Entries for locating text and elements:
###
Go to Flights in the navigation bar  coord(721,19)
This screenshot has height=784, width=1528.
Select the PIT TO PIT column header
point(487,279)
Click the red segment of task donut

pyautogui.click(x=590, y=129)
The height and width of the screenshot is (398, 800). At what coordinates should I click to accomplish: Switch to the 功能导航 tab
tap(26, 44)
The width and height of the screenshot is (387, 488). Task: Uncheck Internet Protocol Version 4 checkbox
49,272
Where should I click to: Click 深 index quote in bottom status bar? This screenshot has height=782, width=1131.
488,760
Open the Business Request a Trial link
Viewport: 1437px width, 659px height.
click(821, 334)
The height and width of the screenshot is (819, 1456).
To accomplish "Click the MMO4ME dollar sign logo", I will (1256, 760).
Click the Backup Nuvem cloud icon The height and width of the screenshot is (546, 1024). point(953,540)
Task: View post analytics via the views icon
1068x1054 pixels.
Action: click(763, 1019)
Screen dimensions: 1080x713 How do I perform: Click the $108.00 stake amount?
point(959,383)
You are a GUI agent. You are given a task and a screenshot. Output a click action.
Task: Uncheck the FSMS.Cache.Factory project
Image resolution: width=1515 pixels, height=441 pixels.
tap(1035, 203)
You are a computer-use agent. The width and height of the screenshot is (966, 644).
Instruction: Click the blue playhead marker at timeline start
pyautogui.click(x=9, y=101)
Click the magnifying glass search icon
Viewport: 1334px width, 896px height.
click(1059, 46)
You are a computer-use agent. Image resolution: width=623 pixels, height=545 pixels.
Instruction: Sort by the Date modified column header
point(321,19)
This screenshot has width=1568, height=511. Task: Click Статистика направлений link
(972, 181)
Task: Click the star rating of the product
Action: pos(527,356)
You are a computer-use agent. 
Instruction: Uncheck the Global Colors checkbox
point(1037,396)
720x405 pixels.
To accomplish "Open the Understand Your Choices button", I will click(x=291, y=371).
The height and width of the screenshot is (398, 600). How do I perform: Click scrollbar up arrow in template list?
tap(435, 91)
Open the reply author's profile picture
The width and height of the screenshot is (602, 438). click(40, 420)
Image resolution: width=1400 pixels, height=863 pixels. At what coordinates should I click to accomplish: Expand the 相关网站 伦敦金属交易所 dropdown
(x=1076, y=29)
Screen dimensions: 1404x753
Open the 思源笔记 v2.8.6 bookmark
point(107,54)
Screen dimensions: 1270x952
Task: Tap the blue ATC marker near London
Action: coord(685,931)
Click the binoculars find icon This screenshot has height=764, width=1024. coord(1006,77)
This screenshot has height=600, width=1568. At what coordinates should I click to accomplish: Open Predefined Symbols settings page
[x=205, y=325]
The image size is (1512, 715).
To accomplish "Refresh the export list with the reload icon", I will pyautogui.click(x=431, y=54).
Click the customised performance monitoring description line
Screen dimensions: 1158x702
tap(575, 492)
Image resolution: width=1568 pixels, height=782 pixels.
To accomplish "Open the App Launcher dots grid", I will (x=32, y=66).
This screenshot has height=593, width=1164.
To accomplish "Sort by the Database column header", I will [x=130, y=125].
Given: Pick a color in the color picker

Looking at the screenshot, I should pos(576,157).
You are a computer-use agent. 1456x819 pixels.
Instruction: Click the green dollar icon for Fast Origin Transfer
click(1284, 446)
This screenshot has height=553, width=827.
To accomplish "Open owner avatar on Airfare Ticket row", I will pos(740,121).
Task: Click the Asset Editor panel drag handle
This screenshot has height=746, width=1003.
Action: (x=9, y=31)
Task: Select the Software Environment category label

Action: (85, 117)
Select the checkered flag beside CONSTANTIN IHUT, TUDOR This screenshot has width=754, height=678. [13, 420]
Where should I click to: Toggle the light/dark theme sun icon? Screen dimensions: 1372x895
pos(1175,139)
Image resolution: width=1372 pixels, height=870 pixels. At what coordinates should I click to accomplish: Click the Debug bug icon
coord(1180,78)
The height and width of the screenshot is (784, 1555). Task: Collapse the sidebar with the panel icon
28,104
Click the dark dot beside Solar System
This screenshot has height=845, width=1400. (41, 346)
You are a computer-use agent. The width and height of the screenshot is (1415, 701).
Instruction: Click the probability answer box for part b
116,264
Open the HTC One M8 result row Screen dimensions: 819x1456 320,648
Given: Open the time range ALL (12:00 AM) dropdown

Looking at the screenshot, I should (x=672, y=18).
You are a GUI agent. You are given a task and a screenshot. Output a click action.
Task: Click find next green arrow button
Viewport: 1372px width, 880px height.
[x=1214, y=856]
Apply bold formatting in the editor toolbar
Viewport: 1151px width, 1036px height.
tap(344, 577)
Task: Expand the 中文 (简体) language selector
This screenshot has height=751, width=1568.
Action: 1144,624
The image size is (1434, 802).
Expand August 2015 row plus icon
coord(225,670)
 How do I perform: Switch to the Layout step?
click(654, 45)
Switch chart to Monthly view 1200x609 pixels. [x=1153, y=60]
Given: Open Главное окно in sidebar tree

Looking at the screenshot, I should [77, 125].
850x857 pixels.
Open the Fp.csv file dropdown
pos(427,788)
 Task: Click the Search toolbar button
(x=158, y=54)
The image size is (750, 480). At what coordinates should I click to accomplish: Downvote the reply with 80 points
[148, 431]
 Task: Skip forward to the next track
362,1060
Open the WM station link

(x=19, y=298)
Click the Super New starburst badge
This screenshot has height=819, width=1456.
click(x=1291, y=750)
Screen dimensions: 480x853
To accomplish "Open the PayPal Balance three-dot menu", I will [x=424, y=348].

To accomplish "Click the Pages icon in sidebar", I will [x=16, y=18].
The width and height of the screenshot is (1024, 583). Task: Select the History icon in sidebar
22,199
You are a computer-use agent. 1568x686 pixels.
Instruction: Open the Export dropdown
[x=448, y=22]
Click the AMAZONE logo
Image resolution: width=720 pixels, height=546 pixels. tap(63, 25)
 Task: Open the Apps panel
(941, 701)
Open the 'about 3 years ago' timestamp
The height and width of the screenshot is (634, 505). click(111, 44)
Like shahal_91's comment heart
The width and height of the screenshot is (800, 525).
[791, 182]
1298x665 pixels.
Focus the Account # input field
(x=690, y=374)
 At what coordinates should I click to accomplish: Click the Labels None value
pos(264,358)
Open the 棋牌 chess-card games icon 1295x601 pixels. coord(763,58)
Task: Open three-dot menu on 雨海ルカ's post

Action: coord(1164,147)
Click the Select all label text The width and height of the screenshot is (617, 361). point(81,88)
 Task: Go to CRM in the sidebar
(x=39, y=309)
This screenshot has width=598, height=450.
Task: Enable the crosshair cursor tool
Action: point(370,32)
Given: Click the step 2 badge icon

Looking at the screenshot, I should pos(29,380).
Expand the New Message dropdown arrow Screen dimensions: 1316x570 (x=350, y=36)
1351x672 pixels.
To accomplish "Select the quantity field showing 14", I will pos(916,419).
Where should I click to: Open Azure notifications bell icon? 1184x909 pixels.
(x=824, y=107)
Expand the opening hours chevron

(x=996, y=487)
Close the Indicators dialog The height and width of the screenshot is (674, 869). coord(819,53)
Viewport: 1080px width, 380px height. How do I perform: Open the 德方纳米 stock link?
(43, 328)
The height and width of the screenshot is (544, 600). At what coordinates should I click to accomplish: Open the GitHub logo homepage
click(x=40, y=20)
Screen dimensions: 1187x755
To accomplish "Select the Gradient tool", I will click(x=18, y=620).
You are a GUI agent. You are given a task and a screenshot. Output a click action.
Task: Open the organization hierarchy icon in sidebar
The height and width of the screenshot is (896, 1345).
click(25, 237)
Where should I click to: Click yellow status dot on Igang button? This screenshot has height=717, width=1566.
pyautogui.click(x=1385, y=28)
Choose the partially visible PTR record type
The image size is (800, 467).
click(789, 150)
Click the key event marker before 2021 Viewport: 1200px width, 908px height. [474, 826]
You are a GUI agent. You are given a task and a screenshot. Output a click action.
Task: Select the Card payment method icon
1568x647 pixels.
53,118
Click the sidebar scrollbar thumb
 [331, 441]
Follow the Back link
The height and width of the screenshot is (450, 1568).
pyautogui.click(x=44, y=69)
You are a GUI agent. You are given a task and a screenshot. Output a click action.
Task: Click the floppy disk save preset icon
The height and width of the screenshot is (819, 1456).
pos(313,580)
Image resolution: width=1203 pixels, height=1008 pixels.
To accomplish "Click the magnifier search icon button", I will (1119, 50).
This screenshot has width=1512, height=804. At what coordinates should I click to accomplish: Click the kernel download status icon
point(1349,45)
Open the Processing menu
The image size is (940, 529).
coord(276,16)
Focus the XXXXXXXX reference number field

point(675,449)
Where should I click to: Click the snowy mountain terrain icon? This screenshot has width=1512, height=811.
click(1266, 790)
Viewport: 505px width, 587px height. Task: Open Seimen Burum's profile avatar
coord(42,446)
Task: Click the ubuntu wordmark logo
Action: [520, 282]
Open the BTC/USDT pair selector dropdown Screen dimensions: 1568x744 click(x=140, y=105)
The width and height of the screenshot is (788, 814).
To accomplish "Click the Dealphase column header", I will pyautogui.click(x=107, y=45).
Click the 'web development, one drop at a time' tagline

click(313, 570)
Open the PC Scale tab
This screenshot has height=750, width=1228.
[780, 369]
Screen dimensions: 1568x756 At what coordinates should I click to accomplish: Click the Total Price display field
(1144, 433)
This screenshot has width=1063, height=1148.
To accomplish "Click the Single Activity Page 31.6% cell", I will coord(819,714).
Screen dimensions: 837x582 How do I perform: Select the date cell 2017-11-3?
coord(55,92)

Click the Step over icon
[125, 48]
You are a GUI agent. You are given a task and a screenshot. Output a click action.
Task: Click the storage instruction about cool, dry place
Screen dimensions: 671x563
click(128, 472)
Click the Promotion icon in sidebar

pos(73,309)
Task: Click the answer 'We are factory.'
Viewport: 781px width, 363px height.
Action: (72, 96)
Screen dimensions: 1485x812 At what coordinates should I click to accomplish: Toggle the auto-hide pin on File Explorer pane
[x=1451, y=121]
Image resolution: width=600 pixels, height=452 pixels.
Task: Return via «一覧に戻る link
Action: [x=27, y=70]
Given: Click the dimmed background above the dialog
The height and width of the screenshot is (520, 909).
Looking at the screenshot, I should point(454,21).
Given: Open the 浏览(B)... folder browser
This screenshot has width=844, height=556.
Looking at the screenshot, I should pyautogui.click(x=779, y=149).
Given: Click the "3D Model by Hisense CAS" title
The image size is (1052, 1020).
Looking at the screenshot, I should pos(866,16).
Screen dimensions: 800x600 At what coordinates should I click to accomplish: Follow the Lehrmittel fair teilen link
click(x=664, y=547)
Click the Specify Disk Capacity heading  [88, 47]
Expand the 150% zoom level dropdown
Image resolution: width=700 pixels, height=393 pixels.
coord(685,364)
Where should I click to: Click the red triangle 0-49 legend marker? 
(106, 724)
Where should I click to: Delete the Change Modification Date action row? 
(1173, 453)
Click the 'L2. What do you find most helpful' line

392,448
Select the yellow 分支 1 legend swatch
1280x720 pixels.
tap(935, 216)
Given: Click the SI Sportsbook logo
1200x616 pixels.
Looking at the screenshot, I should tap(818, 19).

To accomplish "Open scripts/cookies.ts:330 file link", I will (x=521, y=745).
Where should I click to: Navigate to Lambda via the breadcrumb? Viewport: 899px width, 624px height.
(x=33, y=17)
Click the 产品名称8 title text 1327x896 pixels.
###
— Exercise aim —
Copy the lines of the material word for word, beginning at the line that contains "Labels None value" and stopping after the line that contains "Looking at the screenshot, I should pos(29,380).".

— Exercise output —
 At what coordinates should I click to accomplish: Click the Labels None value
pos(264,358)
Open the 棋牌 chess-card games icon 1295x601 pixels. coord(763,58)
Task: Open three-dot menu on 雨海ルカ's post

Action: coord(1164,147)
Click the Select all label text The width and height of the screenshot is (617, 361). point(81,88)
 Task: Go to CRM in the sidebar
(x=39, y=309)
This screenshot has width=598, height=450.
Task: Enable the crosshair cursor tool
Action: point(370,32)
Given: Click the step 2 badge icon

Looking at the screenshot, I should pos(29,380).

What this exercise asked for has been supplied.